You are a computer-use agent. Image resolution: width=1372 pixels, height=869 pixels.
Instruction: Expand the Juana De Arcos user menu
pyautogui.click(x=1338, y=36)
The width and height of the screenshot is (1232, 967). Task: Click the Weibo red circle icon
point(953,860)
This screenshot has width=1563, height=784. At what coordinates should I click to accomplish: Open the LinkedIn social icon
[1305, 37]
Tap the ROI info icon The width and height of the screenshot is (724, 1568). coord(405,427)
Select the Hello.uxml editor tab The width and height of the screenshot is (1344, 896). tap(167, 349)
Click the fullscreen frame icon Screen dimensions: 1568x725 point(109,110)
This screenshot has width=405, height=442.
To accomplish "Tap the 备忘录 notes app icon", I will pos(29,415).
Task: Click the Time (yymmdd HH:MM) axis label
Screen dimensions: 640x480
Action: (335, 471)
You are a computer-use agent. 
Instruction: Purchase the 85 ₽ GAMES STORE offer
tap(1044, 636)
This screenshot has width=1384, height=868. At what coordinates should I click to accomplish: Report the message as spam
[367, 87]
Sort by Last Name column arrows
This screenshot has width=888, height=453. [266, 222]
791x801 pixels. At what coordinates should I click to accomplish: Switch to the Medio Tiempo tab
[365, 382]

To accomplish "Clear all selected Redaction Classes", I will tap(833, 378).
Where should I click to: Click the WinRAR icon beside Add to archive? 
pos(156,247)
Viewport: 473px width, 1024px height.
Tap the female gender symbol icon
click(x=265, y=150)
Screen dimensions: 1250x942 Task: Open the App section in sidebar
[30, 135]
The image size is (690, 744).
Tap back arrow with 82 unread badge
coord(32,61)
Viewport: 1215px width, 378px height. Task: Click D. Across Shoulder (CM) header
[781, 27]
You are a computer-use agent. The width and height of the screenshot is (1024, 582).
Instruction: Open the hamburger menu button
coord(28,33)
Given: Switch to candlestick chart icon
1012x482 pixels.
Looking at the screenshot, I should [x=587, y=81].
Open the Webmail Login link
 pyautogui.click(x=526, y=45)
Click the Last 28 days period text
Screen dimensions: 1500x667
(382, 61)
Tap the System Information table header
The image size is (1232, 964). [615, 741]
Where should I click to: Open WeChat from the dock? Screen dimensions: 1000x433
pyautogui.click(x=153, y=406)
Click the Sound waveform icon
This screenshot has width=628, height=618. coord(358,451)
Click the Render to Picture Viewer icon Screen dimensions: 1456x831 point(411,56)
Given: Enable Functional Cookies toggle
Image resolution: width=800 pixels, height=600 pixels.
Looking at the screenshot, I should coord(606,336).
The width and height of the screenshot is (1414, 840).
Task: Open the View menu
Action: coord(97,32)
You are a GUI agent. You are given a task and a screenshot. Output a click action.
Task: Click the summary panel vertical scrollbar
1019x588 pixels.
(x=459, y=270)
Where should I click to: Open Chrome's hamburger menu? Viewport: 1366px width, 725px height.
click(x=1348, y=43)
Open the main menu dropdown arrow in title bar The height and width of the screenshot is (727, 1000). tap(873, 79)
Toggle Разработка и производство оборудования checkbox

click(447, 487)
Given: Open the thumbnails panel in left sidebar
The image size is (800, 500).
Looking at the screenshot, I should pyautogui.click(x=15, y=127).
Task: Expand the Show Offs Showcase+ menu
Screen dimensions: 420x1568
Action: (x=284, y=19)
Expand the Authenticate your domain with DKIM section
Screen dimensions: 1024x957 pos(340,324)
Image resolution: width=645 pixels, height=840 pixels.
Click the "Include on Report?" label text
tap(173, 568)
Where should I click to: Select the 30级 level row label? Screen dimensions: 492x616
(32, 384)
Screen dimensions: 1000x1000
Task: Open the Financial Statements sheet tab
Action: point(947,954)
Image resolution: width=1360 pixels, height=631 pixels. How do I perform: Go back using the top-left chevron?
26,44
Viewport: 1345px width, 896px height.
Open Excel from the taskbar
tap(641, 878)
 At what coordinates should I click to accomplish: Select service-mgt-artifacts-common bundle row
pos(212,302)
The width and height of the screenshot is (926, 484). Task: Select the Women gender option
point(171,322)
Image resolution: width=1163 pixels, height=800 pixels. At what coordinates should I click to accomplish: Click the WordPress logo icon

________________________

DESCRIPTION OF THE TASK
Please rewrite the records above, replacing "At what coordinates should I click to accomplish" with "Which point should I click to accomplish" everywhere and leaving everything else unchanged.

SOLVED PROBLEM
You are a computer-use agent. Image resolution: width=1372 pixels, height=869 pixels.
Instruction: Expand the Juana De Arcos user menu
pyautogui.click(x=1338, y=36)
The width and height of the screenshot is (1232, 967). Task: Click the Weibo red circle icon
point(953,860)
This screenshot has width=1563, height=784. Which point should I click to accomplish: Open the LinkedIn social icon
[1305, 37]
Tap the ROI info icon The width and height of the screenshot is (724, 1568). coord(405,427)
Select the Hello.uxml editor tab The width and height of the screenshot is (1344, 896). tap(167, 349)
Click the fullscreen frame icon Screen dimensions: 1568x725 point(109,110)
This screenshot has width=405, height=442.
To accomplish "Tap the 备忘录 notes app icon", I will pos(29,415).
Task: Click the Time (yymmdd HH:MM) axis label
Screen dimensions: 640x480
Action: (335, 471)
You are a computer-use agent. 
Instruction: Purchase the 85 ₽ GAMES STORE offer
tap(1044, 636)
This screenshot has width=1384, height=868. Which point should I click to accomplish: Report the message as spam
[367, 87]
Sort by Last Name column arrows
This screenshot has width=888, height=453. [266, 222]
791x801 pixels. Which point should I click to accomplish: Switch to the Medio Tiempo tab
[365, 382]

To accomplish "Clear all selected Redaction Classes", I will tap(833, 378).
Where should I click to: Click the WinRAR icon beside Add to archive? 
pos(156,247)
Viewport: 473px width, 1024px height.
Tap the female gender symbol icon
click(x=265, y=150)
Screen dimensions: 1250x942 Task: Open the App section in sidebar
[30, 135]
The image size is (690, 744).
Tap back arrow with 82 unread badge
coord(32,61)
Viewport: 1215px width, 378px height. Task: Click D. Across Shoulder (CM) header
[781, 27]
You are a computer-use agent. The width and height of the screenshot is (1024, 582).
Instruction: Open the hamburger menu button
coord(28,33)
Given: Switch to candlestick chart icon
1012x482 pixels.
Looking at the screenshot, I should [x=587, y=81].
Open the Webmail Login link
 pyautogui.click(x=526, y=45)
Click the Last 28 days period text
Screen dimensions: 1500x667
(382, 61)
Tap the System Information table header
The image size is (1232, 964). [615, 741]
Where should I click to: Open WeChat from the dock? Screen dimensions: 1000x433
pyautogui.click(x=153, y=406)
Click the Sound waveform icon
This screenshot has width=628, height=618. coord(358,451)
Click the Render to Picture Viewer icon Screen dimensions: 1456x831 point(411,56)
Given: Enable Functional Cookies toggle
Image resolution: width=800 pixels, height=600 pixels.
Looking at the screenshot, I should coord(606,336).
The width and height of the screenshot is (1414, 840).
Task: Open the View menu
Action: coord(97,32)
You are a GUI agent. You are given a task and a screenshot. Output a click action.
Task: Click the summary panel vertical scrollbar
1019x588 pixels.
(x=459, y=270)
Where should I click to: Open Chrome's hamburger menu? Viewport: 1366px width, 725px height.
click(x=1348, y=43)
Open the main menu dropdown arrow in title bar The height and width of the screenshot is (727, 1000). tap(873, 79)
Toggle Разработка и производство оборудования checkbox

click(447, 487)
Given: Open the thumbnails panel in left sidebar
The image size is (800, 500).
Looking at the screenshot, I should pyautogui.click(x=15, y=127).
Task: Expand the Show Offs Showcase+ menu
Screen dimensions: 420x1568
Action: (x=284, y=19)
Expand the Authenticate your domain with DKIM section
Screen dimensions: 1024x957 pos(340,324)
Image resolution: width=645 pixels, height=840 pixels.
Click the "Include on Report?" label text
tap(173, 568)
Where should I click to: Select the 30级 level row label? Screen dimensions: 492x616
(32, 384)
Screen dimensions: 1000x1000
Task: Open the Financial Statements sheet tab
Action: point(947,954)
Image resolution: width=1360 pixels, height=631 pixels. How do I perform: Go back using the top-left chevron?
26,44
Viewport: 1345px width, 896px height.
Open Excel from the taskbar
tap(641, 878)
 Which point should I click to accomplish: Select service-mgt-artifacts-common bundle row
pos(212,302)
The width and height of the screenshot is (926, 484). Task: Select the Women gender option
point(171,322)
Image resolution: width=1163 pixels, height=800 pixels. Which point should I click to accomplish: Click the WordPress logo icon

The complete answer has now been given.